Potential meet one night this week...

mattb to post out details soon...


----------



## bigsyd

tony_rigby_uk said:


> Potential meet one night this week...
> 
> mattb to post out details soon...


goooooood pls not a thursday :-* :-* :-*


----------



## tony_rigby_uk

bigsyd said:


> goooooood pls not a thursday :-* :-* :-*


matt can't do thursday so i'm sure it'll be another day.. 

and what was you at awesome for on sat?


----------



## Matt B

I was thinking maybe Tuesday or Wedesday. I usually play footy 6-7 on a Wed night but dont mind rocking up a little late.

Will start another thread, but was thinking maybe the Wiggin tree on the top of Parbold hill.


----------



## V6RUL

Matt B said:


> I was thinking maybe Tuesday or Wedesday. I usually play footy 6-7 on a Wed night but dont mind rocking up a little late.
> 
> Will start another thread, but was thinking maybe the Wiggin tree on the top of Parbold hill.


ok. anytime
steve


----------



## ImolaTT

i dont think its called the wiggin tree anymore came passed last week and it was something else but cant remember what


----------



## Matt B

ImolaTT said:


> i dont think its called the wiggin tree anymore came passed last week and it was something else but cant remember what


Website still exists

http://www.millerandcarter.co.uk/thewiggintreeparbold/


----------



## tony_rigby_uk

so when ya looking at.... any day is good for me matey...


----------



## tony_rigby_uk

tuesday 7:30 ??????


----------



## tony_rigby_uk

tuesday ??????
7:30 ??????
wigan Tree ??????


----------



## bigsyd

Good for me

Sent from my iPhone using Tapatalk


----------



## tony_rigby_uk

bigsyd said:


> Good for me
> 
> Sent from my iPhone using Tapatalk


Good I need to catch up and speak to you syd... !!!

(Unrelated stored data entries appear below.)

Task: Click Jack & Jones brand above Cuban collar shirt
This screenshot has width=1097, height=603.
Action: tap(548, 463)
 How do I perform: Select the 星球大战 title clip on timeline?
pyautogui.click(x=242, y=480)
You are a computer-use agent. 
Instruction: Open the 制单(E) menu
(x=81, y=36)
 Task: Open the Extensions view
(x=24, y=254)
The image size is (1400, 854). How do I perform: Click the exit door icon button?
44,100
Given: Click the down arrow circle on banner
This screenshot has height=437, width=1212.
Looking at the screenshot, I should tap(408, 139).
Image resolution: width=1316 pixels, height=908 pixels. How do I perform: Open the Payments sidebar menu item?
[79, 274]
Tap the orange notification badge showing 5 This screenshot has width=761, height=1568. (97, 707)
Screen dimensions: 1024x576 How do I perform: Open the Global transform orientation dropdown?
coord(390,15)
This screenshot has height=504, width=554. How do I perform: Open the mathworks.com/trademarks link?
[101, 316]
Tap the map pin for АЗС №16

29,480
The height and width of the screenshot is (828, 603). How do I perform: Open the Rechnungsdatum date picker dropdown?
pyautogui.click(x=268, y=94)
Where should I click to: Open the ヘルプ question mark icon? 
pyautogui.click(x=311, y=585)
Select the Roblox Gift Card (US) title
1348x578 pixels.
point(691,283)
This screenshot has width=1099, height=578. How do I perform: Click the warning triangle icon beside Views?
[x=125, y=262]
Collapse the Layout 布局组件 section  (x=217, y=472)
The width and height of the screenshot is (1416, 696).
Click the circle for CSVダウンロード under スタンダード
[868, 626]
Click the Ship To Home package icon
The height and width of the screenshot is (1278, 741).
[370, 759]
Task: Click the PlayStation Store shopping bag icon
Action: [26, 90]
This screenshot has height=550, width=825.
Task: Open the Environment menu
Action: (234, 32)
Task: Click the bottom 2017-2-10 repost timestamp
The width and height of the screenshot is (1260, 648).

ok so 7:30 tomorrow at the wigan tree folks... !!! (directions as per matts link)


----------



## bignphil

Am I welcome to bob along tomorrow and have a nosey at your cars?

I'm looking at Mk 1 TT's with a view to purchasing one asap and am keen to view as many as possible to gain an understanding of what standard I should be looking for for my money. :?

What time do you stay till or do you go off on a drive?

Cheers,

Phil (wannabe TT owner looking for 'the one')


----------



## Mark Davies

I'm up for that.

Phil, you're more than welcome to come and take a look at the cars and discuss anything you need to know. We'd normally be hanging about for at least 30-45 minutes before going anywhere, so as long as you roll up by 8.00pm you should be fine.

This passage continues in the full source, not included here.